Task statement> Retype, without any change, the lines beginning with the one that contains "The height and width of the screenshot is (1080, 1920). Find" and ending with the one that contains "at (172, 1038).", both of these included.

Records from a data collection:
------------------------

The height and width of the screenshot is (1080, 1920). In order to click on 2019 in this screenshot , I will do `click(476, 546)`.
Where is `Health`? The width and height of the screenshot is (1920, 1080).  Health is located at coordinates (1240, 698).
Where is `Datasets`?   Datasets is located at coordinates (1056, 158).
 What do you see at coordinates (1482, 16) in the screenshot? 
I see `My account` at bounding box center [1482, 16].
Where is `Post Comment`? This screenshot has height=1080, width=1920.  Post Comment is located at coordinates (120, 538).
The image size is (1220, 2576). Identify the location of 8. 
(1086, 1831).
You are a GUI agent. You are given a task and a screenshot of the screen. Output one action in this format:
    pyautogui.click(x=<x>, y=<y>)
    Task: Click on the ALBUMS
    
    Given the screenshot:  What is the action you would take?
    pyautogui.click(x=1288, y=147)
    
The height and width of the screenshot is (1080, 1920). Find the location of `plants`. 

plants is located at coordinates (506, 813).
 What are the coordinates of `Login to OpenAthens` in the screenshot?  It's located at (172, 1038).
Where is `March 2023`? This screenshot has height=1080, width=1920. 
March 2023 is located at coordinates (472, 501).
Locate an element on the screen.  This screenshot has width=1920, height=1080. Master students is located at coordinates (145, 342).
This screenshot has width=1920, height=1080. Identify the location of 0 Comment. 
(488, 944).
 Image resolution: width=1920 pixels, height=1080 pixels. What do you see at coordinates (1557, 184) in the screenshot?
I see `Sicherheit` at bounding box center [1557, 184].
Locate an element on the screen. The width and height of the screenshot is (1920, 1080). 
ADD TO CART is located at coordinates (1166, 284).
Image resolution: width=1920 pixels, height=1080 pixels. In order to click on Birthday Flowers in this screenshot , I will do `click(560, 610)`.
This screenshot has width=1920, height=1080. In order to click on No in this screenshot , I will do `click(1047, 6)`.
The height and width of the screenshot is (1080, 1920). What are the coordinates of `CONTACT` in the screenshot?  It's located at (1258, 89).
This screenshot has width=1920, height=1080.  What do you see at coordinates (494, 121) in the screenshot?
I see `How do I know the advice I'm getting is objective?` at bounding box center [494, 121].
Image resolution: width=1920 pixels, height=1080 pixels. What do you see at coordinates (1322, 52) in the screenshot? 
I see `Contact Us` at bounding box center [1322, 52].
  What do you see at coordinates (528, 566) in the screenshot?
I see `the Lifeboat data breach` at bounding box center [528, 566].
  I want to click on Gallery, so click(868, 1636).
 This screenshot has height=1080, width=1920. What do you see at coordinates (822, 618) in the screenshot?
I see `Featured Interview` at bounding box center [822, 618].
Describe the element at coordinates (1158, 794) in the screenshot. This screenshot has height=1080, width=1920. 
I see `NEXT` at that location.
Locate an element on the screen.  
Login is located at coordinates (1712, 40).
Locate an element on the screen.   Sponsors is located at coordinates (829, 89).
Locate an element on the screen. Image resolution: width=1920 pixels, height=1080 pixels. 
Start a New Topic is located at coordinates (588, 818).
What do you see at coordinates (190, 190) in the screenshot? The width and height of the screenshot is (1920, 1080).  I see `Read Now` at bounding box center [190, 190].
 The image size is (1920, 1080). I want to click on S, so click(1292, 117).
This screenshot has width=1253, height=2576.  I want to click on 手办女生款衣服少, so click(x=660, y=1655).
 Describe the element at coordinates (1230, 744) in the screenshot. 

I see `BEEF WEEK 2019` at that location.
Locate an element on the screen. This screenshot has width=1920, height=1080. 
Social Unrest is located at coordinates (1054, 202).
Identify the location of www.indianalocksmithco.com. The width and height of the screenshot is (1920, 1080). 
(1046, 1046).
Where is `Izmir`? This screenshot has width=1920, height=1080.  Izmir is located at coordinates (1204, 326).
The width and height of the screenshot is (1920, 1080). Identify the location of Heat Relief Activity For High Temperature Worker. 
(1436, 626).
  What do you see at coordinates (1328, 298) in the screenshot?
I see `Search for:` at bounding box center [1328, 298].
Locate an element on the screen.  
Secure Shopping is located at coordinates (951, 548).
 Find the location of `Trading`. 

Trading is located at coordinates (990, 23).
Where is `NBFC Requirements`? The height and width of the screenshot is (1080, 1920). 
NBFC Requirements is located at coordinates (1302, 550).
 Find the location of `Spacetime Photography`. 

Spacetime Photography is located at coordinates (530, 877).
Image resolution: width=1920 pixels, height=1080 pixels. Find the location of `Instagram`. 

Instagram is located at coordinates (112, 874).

------------------------

Output below>
The height and width of the screenshot is (1080, 1920). Find the location of `plants`. 

plants is located at coordinates (506, 813).
 What are the coordinates of `Login to OpenAthens` in the screenshot?  It's located at (172, 1038).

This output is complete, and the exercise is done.